(Problem statement) Keeping every word the same, give again only the lines from the one with "At what coordinates should I click to accomplish: Click" through the end of the data, both included, and leave every picture out.

(Input)

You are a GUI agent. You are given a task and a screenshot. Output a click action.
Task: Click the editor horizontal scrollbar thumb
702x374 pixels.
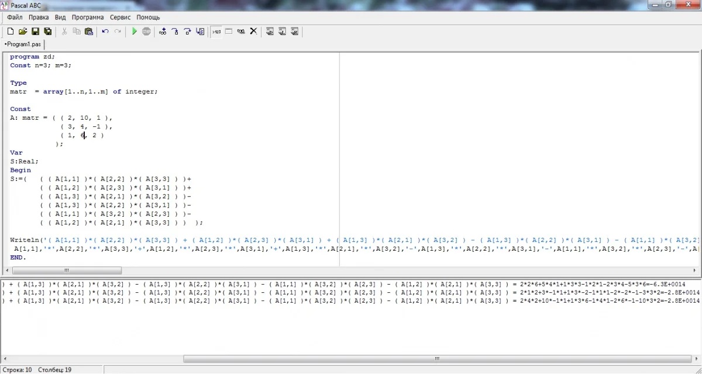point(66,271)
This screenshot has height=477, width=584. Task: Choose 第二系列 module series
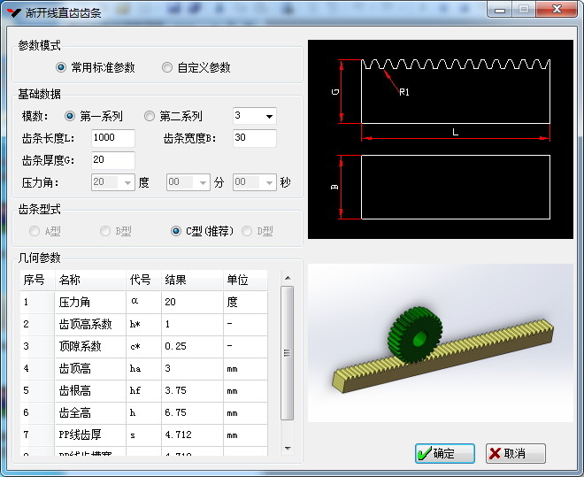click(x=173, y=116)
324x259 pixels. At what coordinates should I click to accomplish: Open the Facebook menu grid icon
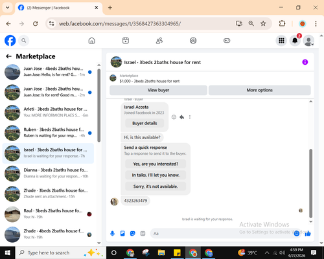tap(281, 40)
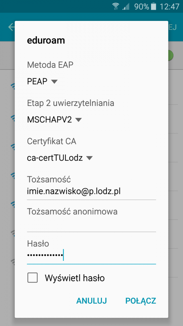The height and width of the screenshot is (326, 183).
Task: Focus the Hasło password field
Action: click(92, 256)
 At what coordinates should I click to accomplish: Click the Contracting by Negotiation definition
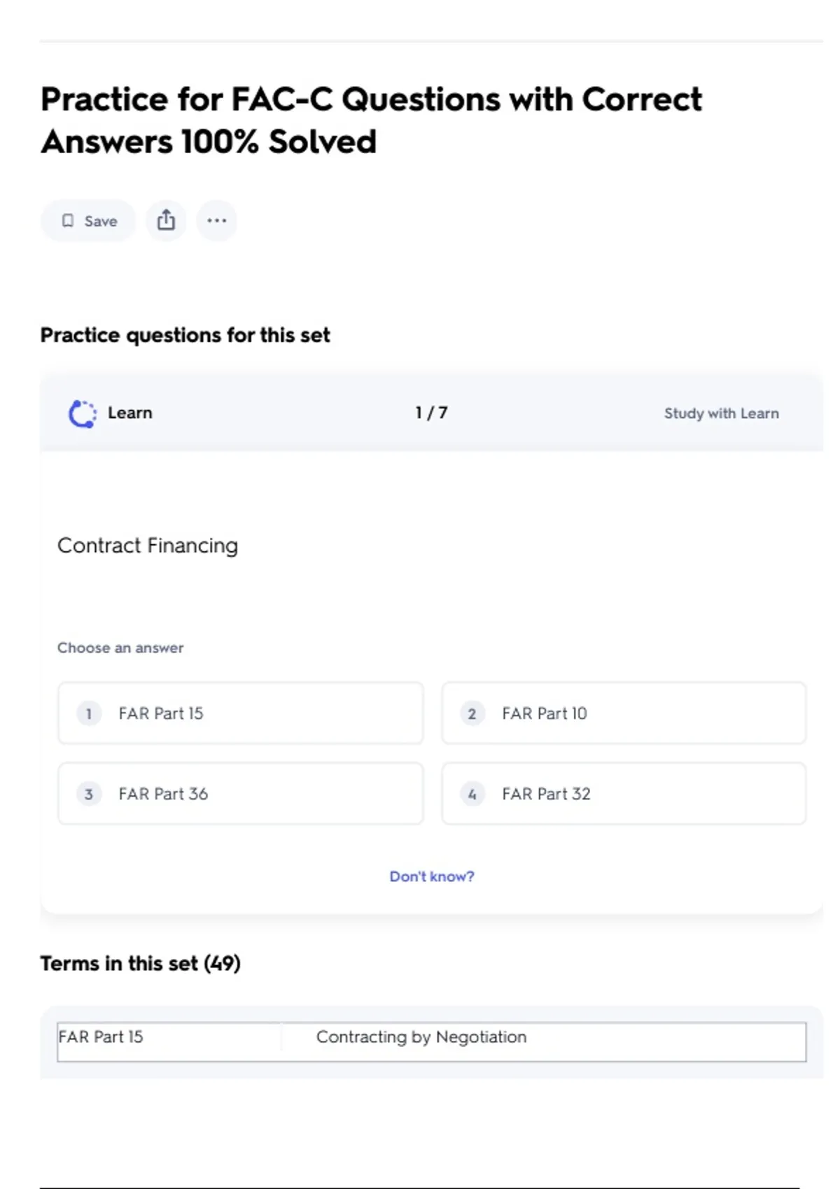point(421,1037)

(Response area)
 At what coordinates should I click to accomplish: Click the Contracting by Negotiation definition
point(421,1037)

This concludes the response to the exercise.